→ YOUR INSTRUCTIONS: Take the lines below between the one holding "Instruction: Insert the 时间 time field" and the one holding "Given: Open Real", inclusive, and copy them exactly. Add nothing.

→ DATA SUPPLIED:
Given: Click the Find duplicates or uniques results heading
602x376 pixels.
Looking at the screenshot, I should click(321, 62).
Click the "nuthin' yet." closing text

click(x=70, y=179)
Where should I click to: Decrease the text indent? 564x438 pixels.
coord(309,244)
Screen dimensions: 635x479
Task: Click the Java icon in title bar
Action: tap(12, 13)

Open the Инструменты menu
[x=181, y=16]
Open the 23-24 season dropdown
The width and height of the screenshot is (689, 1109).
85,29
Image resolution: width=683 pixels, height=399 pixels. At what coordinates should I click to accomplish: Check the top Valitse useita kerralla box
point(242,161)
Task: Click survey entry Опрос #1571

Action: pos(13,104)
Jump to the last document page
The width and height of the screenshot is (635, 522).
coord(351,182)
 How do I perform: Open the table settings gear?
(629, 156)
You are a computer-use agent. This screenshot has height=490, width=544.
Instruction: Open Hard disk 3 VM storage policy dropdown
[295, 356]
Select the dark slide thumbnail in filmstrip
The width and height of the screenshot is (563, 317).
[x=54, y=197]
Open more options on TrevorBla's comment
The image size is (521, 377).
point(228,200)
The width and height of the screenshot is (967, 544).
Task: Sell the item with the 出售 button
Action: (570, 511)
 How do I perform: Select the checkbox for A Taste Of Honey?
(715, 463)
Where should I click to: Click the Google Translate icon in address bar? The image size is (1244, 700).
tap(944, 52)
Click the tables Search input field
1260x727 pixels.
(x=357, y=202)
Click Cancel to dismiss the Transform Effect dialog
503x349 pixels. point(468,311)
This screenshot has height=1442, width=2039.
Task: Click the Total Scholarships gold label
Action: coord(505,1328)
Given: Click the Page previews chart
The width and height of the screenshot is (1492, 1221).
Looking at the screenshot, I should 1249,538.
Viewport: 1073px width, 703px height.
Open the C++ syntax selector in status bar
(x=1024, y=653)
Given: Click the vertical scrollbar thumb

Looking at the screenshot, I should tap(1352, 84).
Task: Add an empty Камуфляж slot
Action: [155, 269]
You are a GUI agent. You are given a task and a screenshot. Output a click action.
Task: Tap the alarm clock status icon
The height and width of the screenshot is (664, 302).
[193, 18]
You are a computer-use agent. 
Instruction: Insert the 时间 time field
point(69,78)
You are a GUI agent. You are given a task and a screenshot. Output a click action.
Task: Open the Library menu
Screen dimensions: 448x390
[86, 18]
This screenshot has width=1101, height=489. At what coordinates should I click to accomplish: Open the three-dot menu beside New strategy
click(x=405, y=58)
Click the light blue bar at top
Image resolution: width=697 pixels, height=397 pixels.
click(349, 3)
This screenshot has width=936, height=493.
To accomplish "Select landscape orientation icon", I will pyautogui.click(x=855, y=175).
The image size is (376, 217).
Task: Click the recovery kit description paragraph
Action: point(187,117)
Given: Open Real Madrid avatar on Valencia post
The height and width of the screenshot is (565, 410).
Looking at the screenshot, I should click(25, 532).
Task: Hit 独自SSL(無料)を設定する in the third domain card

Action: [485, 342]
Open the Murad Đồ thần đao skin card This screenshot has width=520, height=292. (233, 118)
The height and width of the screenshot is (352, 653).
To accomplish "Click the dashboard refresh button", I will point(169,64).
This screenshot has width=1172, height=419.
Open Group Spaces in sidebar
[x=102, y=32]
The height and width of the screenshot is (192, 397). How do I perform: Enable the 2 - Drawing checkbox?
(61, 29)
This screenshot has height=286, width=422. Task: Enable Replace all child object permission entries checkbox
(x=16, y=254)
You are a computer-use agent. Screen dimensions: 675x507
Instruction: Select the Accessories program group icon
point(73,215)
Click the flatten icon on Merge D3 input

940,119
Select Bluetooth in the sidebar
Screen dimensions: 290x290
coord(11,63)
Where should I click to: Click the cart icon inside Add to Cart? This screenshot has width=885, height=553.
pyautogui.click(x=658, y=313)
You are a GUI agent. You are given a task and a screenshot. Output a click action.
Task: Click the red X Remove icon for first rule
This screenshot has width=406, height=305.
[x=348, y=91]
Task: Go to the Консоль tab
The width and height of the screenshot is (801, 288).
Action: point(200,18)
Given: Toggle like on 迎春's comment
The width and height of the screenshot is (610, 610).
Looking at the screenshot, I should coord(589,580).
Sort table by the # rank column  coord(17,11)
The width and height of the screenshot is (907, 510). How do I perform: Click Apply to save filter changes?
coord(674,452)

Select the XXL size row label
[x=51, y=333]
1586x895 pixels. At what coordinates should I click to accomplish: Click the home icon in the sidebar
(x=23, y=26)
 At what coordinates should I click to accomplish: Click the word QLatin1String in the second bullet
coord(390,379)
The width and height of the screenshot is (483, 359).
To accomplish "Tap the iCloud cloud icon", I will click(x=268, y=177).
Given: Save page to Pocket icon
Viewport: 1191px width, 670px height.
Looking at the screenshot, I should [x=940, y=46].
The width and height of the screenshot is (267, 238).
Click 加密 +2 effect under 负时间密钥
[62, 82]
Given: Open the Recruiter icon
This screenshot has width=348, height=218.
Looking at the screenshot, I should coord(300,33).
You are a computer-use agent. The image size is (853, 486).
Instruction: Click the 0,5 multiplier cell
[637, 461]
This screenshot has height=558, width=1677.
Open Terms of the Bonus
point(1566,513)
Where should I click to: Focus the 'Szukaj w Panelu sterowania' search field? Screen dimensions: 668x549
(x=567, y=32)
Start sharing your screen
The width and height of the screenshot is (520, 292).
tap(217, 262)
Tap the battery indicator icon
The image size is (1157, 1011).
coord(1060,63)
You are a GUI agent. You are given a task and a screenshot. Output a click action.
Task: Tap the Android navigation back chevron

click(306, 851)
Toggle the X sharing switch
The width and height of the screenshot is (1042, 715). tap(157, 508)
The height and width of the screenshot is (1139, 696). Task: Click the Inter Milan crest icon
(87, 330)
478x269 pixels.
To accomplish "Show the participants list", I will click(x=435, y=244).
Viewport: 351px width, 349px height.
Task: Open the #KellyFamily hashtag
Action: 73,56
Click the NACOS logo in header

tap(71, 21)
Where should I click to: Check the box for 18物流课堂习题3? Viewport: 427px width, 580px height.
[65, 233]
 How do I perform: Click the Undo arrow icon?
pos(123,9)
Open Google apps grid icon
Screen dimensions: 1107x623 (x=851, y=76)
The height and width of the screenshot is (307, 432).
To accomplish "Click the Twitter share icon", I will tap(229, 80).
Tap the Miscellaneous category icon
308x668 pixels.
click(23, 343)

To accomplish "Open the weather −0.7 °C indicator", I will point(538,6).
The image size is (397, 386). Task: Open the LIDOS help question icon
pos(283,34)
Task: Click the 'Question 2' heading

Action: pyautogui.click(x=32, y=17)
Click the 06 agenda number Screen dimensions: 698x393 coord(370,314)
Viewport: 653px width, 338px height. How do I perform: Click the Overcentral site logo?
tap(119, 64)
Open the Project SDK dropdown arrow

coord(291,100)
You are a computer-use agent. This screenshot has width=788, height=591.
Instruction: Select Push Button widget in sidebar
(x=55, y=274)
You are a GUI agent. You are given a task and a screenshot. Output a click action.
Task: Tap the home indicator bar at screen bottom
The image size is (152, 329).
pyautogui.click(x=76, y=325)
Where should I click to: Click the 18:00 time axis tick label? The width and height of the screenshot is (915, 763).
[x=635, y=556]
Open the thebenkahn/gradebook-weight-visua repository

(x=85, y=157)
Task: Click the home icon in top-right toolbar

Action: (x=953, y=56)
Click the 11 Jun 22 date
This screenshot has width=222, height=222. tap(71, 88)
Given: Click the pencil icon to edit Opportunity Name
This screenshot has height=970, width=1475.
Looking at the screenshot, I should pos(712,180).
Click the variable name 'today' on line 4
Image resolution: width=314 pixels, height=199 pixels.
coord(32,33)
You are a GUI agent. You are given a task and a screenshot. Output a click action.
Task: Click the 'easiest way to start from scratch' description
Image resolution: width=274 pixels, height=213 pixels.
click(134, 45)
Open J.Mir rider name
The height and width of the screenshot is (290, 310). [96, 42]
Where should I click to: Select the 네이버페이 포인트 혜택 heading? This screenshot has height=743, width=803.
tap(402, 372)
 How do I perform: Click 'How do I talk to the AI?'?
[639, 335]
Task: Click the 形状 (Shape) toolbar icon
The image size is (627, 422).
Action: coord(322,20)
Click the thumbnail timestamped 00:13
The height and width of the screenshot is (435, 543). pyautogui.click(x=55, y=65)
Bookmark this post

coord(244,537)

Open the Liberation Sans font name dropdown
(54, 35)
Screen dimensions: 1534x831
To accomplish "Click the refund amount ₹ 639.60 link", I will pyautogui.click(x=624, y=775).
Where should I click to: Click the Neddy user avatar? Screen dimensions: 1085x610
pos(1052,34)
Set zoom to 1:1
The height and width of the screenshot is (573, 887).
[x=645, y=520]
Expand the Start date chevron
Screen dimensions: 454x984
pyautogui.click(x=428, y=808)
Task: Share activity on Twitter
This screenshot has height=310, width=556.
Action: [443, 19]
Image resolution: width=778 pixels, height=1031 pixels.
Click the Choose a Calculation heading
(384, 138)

→ RESULT BELOW:
Instruction: Insert the 时间 time field
point(69,78)
You are a GUI agent. You are given a task and a screenshot. Output a click action.
Task: Open the Library menu
Screen dimensions: 448x390
[86, 18]
This screenshot has width=1101, height=489. At what coordinates should I click to accomplish: Open the three-dot menu beside New strategy
click(x=405, y=58)
Click the light blue bar at top
Image resolution: width=697 pixels, height=397 pixels.
click(349, 3)
This screenshot has width=936, height=493.
To accomplish "Select landscape orientation icon", I will pyautogui.click(x=855, y=175).
The image size is (376, 217).
Task: Click the recovery kit description paragraph
Action: point(187,117)
Given: Open Real Madrid avatar on Valencia post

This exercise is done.